DENVER — Catheter ablation of atrial fibrillation may eliminate the increased risks of Alzheimer's disease, other forms of dementia, stroke, and premature death associated with the arrhythmia, a large case-control study suggests.
“That's the really good news for our patients—if we can get rid of this cardiac condition through the ablation procedure, then we can help prevent some of these long-term problems from happening,” Dr. John D. Day said at the meeting.
He and his associates at Intermountain Medical Center in Salt Lake City, where Dr. Day is director of heart rhythm services, showed in a previous 37,000-patient study that atrial fibrillation (AF) is independently associated with a 2.3-fold increased likelihood of being diagnosed with Alzheimer's disease by age 70. AF also was linked to increased risks of vascular, senile, and other forms of dementia (Heart Rhythm 2010;7:433-7).
Next, they wondered if eliminating AF through catheter ablation would cut those risks. That was the subject of the study Dr. Day presented at the meeting.
The study involved 4,212 patients in Intermountain Healthcare, a large not-for-profit health system, who had undergone catheter ablation for AF, along with two separate control groups: 16,848 age- and gender-matched AF patients in the health plan on whatever their physicians felt was best medical therapy, and another 16,848 matched controls with no history of AF. The mean age was 65 years.
The 3-year ablation success rate—defined as no recurrence of AF and no use of antiarrhythmic drugs—was 64%, with a repeat procedure rate of 28%.
After a mean 3 years of follow-up in this retrospective study, rates of Alzheimer's disease, other forms of dementia, stroke, and all-cause mortality were significantly lower in the AF ablation group than in the medically managed controls with AF, and statistically similar to controls with no history of AF. (See box, page 2.)
“It was quite striking and really caught us off guard that the 3-year mortality rate of atrial fibrillation patients on what their physicians felt was best medical therapy was 23.5%,” he noted.
The rate of hospitalization for heart failure was 3.8% in the AF ablation cohort, 3.7% in medically managed controls with AF, and 1.8% in the control group with no history of AF. Of note, the baseline prevalence of heart failure was 30% in the AF ablation group, significantly higher than the 24% in the medically managed AF controls and the 15% in the no-AF controls.
Dr. Elaine M. Hylek, cochair of the session, said that she remained unconvinced by the large Utah study.
“The challenge for any observational study, no matter how well designed, is that without the benefit of randomization it's really tough to control for the confounder of the initial selection bias, or confounding by indication,” said Dr. Hylek of Boston University.
If it were possible to stratify the patients based on Charlson Comorbidity Index scores or another reference point, though, that would help neutralize the selection bias limitation, she added.
Dr. Day agreed. “We tried the best we could to compensate for the limitations of this type of study design by including every patient within an entire large health care system and then also having two matched control arms. Still, in the absence of a randomized, controlled trial—and we're still at least 4-5 years away from data from the ongoing CABANA trial—there are limitations,” he conceded. The CABANA (Catheter Ablation Versus Antiarrhythmic Drug Therapy for Atrial Fibrillation) trial is a 3,000-patient, 5-year randomized study that recently began enrollment at a planned 180 centers worldwide.

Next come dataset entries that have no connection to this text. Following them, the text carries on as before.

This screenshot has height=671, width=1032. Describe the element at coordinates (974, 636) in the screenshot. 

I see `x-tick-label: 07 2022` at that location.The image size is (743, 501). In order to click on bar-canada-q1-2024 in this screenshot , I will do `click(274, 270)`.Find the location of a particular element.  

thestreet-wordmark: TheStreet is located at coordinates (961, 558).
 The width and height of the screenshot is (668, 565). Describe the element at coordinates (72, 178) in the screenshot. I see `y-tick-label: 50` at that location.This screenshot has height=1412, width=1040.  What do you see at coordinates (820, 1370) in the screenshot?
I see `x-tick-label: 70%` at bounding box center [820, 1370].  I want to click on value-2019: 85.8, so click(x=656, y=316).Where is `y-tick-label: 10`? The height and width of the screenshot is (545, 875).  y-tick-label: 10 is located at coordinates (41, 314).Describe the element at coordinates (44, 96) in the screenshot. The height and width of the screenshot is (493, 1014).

In an interview, Dr. Day said that he and his coworkers are planning to reanalyze their study findings based on postablation AF burden, since in the first analysis a patient who went from hours or days per month spent in AF preablation to a couple of minutes in AF per 6 months post ablation would be categorized as a treatment failure.
The mechanism by which AF ablation might eliminate the excess risk of Alzheimer's disease is unknown. One theory is that AF might predispose to subclinical strokes too small to be visible on brain MRI, which then promote amyloid plaque deposition. Alternatively, the great fluctuations in heart rate and blood pressure that occur in AF episodes might create an environment that predisposes to brain amyloid plaque. Another possibility is that the answer lies in the inflammatory state that's common to both AF and Alzheimer's disease, he said.
Disclosures: Dr. Day reported that he serves as a consultant to Boston Scientific and St. Jude Medical.